» EXERCISE INSTRUCTIONS: Look at each line below and tally those holding "step"; answer with that figure and nothing else.

——

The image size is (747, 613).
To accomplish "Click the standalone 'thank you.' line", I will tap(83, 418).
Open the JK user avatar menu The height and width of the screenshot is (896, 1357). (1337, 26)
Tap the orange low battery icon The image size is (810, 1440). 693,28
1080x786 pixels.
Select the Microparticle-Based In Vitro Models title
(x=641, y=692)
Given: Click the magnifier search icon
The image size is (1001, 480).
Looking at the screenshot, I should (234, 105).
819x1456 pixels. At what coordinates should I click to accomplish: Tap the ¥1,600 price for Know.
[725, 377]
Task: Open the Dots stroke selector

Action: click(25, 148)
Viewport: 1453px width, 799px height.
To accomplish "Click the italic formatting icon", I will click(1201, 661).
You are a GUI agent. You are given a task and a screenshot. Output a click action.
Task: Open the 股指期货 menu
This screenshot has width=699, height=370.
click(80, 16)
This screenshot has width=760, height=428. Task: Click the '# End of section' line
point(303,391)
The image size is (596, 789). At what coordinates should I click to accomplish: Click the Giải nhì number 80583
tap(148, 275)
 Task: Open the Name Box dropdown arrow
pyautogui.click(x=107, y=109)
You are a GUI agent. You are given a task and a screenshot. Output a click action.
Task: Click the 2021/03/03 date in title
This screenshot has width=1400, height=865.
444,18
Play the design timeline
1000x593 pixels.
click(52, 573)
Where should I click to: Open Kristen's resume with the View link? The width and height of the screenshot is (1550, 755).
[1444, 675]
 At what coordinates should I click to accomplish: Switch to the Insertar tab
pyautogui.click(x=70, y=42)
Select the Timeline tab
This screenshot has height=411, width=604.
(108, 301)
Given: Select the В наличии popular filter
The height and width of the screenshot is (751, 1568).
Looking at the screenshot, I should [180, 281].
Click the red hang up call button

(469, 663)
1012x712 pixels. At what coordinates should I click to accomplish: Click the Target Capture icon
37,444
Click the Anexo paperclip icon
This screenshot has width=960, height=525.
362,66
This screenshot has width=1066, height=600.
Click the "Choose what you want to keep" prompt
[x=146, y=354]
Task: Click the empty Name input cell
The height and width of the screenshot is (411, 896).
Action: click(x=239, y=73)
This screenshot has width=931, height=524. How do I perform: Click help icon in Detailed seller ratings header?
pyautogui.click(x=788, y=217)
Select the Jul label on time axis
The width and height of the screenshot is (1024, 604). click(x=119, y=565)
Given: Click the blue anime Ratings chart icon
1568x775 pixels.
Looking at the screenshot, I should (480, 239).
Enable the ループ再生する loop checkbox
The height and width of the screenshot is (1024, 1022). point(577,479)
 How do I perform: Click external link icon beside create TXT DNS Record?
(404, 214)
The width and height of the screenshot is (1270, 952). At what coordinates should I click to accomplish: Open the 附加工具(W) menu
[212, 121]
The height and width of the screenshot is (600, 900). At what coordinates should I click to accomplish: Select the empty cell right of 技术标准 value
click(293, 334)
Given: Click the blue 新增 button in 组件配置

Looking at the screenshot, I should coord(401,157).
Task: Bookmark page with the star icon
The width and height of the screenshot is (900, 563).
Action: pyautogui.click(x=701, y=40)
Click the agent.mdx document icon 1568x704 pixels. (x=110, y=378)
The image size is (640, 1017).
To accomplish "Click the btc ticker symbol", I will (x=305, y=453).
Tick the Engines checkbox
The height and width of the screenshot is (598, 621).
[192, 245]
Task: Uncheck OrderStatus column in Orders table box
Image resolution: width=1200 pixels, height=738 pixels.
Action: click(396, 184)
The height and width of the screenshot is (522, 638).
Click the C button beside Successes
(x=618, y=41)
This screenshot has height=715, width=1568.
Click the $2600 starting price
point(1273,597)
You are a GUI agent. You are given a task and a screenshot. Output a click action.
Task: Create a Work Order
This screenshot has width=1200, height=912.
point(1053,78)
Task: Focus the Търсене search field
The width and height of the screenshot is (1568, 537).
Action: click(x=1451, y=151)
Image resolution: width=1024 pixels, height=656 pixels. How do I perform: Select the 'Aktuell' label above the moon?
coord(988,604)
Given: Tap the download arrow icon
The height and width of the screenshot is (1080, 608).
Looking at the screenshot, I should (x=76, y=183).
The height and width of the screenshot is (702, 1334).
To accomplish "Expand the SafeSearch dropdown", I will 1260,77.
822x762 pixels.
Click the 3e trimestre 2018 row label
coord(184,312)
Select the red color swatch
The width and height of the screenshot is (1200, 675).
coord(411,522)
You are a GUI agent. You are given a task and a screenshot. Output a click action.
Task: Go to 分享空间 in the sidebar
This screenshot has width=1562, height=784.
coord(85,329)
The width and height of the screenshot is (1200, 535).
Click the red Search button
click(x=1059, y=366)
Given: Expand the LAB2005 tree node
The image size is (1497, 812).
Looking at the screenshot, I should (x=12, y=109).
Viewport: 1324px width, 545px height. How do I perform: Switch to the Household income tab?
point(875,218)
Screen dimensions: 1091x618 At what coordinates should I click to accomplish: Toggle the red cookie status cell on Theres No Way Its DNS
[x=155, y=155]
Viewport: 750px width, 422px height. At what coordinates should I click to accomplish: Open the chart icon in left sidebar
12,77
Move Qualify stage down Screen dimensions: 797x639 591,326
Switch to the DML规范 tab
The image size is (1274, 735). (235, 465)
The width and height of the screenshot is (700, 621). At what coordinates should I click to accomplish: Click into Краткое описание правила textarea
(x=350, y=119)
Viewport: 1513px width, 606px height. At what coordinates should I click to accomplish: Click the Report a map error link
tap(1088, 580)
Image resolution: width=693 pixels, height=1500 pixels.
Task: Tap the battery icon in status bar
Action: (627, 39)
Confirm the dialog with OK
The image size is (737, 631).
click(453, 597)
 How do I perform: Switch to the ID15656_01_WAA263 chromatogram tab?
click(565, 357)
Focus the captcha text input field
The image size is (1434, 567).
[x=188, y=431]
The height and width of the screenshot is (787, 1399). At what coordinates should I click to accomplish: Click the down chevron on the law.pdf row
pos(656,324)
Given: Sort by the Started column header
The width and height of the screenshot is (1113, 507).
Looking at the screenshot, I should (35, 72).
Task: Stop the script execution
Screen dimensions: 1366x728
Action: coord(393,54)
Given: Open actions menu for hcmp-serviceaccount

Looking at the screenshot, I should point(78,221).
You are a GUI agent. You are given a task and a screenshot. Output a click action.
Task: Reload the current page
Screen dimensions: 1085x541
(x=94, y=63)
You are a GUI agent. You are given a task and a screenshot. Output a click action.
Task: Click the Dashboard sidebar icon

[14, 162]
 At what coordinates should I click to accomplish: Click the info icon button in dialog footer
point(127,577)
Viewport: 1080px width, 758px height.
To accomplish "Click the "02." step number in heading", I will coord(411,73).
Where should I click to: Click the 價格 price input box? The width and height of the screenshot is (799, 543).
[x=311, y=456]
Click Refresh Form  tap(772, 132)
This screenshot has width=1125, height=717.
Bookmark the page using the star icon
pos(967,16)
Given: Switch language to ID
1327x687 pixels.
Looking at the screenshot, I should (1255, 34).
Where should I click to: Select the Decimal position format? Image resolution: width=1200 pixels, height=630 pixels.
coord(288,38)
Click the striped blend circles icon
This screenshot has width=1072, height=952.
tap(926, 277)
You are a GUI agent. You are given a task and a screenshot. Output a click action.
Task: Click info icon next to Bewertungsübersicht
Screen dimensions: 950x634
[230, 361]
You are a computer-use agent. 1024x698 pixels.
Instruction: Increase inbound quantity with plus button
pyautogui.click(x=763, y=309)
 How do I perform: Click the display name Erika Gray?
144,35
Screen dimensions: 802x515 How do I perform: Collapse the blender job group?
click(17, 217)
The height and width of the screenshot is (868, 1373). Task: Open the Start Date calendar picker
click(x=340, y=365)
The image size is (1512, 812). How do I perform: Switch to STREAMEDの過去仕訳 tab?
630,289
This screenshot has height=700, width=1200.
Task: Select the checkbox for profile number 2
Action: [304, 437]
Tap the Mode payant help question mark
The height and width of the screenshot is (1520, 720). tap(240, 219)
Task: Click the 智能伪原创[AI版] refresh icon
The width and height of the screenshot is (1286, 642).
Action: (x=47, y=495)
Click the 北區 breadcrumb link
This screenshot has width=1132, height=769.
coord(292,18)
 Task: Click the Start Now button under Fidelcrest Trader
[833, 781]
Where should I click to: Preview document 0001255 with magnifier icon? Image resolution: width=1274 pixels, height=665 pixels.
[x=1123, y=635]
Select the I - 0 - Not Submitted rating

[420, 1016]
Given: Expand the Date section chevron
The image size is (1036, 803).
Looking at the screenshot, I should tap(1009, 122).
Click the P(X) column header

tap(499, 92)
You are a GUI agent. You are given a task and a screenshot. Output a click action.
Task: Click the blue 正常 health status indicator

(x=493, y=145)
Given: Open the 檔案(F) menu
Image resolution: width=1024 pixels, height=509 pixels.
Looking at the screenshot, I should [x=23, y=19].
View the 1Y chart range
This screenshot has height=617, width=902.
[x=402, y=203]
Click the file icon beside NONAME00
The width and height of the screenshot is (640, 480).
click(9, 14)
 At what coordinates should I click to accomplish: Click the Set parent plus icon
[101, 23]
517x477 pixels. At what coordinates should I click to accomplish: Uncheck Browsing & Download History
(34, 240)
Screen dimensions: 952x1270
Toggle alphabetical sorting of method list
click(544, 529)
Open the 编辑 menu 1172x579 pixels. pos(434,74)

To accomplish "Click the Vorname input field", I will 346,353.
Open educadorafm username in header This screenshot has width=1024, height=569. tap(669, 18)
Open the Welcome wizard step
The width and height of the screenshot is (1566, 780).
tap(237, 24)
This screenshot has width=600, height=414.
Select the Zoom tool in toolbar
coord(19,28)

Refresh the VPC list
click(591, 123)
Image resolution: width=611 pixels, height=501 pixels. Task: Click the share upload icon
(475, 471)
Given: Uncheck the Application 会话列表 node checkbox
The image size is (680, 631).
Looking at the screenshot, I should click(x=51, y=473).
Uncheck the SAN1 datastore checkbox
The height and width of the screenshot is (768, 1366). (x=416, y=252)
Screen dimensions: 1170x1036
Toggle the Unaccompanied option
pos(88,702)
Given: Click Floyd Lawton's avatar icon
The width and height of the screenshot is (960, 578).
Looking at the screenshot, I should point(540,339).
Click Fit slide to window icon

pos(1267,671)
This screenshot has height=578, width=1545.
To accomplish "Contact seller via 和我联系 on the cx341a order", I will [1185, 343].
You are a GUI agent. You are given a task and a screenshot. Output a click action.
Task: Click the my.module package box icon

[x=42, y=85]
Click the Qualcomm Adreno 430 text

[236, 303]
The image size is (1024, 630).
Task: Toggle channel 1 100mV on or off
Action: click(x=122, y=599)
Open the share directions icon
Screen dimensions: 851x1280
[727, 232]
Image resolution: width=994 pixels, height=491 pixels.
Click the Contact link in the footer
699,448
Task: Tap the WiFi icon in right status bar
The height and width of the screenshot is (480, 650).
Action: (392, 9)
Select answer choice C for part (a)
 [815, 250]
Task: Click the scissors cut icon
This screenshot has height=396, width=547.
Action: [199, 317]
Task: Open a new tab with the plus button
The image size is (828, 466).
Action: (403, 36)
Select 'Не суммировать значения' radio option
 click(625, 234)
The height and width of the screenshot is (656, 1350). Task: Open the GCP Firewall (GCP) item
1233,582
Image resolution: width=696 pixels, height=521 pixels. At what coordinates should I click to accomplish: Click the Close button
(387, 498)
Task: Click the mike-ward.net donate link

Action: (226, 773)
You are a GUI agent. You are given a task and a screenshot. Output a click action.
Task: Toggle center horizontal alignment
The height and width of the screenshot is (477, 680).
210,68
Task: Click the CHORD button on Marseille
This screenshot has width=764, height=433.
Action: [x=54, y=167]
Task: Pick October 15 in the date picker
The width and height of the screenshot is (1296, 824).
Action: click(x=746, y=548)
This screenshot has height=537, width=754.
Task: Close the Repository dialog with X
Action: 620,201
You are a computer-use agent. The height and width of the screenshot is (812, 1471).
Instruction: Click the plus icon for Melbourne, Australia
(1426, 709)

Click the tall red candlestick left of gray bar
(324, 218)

——

» THE COMPLETED TASK: 2